● **Your objective**
Reproduce every line of the data below, exactly as it appears, without changing anything.

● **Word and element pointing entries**
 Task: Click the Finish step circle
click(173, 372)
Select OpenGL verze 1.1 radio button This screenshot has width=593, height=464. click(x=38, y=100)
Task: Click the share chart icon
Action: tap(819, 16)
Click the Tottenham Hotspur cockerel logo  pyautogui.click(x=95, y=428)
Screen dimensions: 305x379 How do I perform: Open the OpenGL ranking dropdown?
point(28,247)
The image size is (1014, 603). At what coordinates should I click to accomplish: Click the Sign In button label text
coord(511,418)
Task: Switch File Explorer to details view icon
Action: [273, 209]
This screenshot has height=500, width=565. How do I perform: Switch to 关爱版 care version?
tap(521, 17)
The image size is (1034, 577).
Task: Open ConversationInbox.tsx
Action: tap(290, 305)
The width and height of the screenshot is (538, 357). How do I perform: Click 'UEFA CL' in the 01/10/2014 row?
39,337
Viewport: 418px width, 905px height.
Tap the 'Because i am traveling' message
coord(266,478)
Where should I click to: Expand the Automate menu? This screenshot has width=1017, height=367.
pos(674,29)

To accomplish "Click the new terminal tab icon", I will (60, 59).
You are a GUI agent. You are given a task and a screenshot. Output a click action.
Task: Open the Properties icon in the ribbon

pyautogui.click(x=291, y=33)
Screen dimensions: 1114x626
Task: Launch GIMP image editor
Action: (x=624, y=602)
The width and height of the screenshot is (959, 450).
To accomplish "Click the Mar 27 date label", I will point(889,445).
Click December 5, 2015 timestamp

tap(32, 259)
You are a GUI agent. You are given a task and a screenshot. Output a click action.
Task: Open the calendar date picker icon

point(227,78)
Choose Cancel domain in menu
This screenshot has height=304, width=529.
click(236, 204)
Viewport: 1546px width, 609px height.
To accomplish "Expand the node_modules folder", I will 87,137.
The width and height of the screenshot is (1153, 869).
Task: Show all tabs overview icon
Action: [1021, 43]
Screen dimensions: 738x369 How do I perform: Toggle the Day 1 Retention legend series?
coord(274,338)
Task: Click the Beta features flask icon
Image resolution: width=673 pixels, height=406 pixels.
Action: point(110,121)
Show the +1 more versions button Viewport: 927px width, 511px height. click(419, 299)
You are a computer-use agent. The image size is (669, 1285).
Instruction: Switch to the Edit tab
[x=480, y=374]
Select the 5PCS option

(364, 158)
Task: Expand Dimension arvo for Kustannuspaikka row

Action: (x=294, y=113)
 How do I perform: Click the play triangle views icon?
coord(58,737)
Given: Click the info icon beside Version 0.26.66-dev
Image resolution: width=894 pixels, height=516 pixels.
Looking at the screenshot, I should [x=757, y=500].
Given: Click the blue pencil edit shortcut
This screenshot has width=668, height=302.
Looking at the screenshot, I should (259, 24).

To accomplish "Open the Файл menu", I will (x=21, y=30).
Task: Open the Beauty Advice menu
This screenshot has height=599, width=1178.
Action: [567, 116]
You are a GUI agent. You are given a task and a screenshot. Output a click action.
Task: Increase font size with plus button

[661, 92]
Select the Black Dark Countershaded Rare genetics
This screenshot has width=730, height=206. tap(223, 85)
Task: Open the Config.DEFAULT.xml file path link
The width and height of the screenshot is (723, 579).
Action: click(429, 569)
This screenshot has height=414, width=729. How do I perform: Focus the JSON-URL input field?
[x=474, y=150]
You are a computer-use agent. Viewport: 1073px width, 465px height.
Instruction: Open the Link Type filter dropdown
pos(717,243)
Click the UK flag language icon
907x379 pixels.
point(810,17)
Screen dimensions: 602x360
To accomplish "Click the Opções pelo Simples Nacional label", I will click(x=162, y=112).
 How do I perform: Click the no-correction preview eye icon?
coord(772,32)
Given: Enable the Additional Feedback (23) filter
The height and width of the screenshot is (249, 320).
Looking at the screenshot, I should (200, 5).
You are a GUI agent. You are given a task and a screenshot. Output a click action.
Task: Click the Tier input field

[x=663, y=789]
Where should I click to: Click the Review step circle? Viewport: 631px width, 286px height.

● **Response to the exercise**
 Task: Click the Finish step circle
click(173, 372)
Select OpenGL verze 1.1 radio button This screenshot has width=593, height=464. click(x=38, y=100)
Task: Click the share chart icon
Action: tap(819, 16)
Click the Tottenham Hotspur cockerel logo  pyautogui.click(x=95, y=428)
Screen dimensions: 305x379 How do I perform: Open the OpenGL ranking dropdown?
point(28,247)
The image size is (1014, 603). At what coordinates should I click to accomplish: Click the Sign In button label text
coord(511,418)
Task: Switch File Explorer to details view icon
Action: [273, 209]
This screenshot has height=500, width=565. How do I perform: Switch to 关爱版 care version?
tap(521, 17)
The image size is (1034, 577).
Task: Open ConversationInbox.tsx
Action: tap(290, 305)
The width and height of the screenshot is (538, 357). How do I perform: Click 'UEFA CL' in the 01/10/2014 row?
39,337
Viewport: 418px width, 905px height.
Tap the 'Because i am traveling' message
coord(266,478)
Where should I click to: Expand the Automate menu? This screenshot has width=1017, height=367.
pos(674,29)

To accomplish "Click the new terminal tab icon", I will (60, 59).
You are a GUI agent. You are given a task and a screenshot. Output a click action.
Task: Open the Properties icon in the ribbon

pyautogui.click(x=291, y=33)
Screen dimensions: 1114x626
Task: Launch GIMP image editor
Action: (x=624, y=602)
The width and height of the screenshot is (959, 450).
To accomplish "Click the Mar 27 date label", I will point(889,445).
Click December 5, 2015 timestamp

tap(32, 259)
You are a GUI agent. You are given a task and a screenshot. Output a click action.
Task: Open the calendar date picker icon

point(227,78)
Choose Cancel domain in menu
This screenshot has height=304, width=529.
click(236, 204)
Viewport: 1546px width, 609px height.
To accomplish "Expand the node_modules folder", I will 87,137.
The width and height of the screenshot is (1153, 869).
Task: Show all tabs overview icon
Action: [1021, 43]
Screen dimensions: 738x369 How do I perform: Toggle the Day 1 Retention legend series?
coord(274,338)
Task: Click the Beta features flask icon
Image resolution: width=673 pixels, height=406 pixels.
Action: point(110,121)
Show the +1 more versions button Viewport: 927px width, 511px height. click(419, 299)
You are a computer-use agent. The image size is (669, 1285).
Instruction: Switch to the Edit tab
[x=480, y=374]
Select the 5PCS option

(364, 158)
Task: Expand Dimension arvo for Kustannuspaikka row

Action: (x=294, y=113)
 How do I perform: Click the play triangle views icon?
coord(58,737)
Given: Click the info icon beside Version 0.26.66-dev
Image resolution: width=894 pixels, height=516 pixels.
Looking at the screenshot, I should [x=757, y=500].
Given: Click the blue pencil edit shortcut
This screenshot has width=668, height=302.
Looking at the screenshot, I should (259, 24).

To accomplish "Open the Файл menu", I will (x=21, y=30).
Task: Open the Beauty Advice menu
This screenshot has height=599, width=1178.
Action: [567, 116]
You are a GUI agent. You are given a task and a screenshot. Output a click action.
Task: Increase font size with plus button

[661, 92]
Select the Black Dark Countershaded Rare genetics
This screenshot has width=730, height=206. tap(223, 85)
Task: Open the Config.DEFAULT.xml file path link
The width and height of the screenshot is (723, 579).
Action: click(429, 569)
This screenshot has height=414, width=729. How do I perform: Focus the JSON-URL input field?
[x=474, y=150]
You are a computer-use agent. Viewport: 1073px width, 465px height.
Instruction: Open the Link Type filter dropdown
pos(717,243)
Click the UK flag language icon
907x379 pixels.
point(810,17)
Screen dimensions: 602x360
To accomplish "Click the Opções pelo Simples Nacional label", I will click(x=162, y=112).
 How do I perform: Click the no-correction preview eye icon?
coord(772,32)
Given: Enable the Additional Feedback (23) filter
The height and width of the screenshot is (249, 320).
Looking at the screenshot, I should (200, 5).
You are a GUI agent. You are given a task and a screenshot. Output a click action.
Task: Click the Tier input field

[x=663, y=789]
Where should I click to: Click the Review step circle? Viewport: 631px width, 286px height.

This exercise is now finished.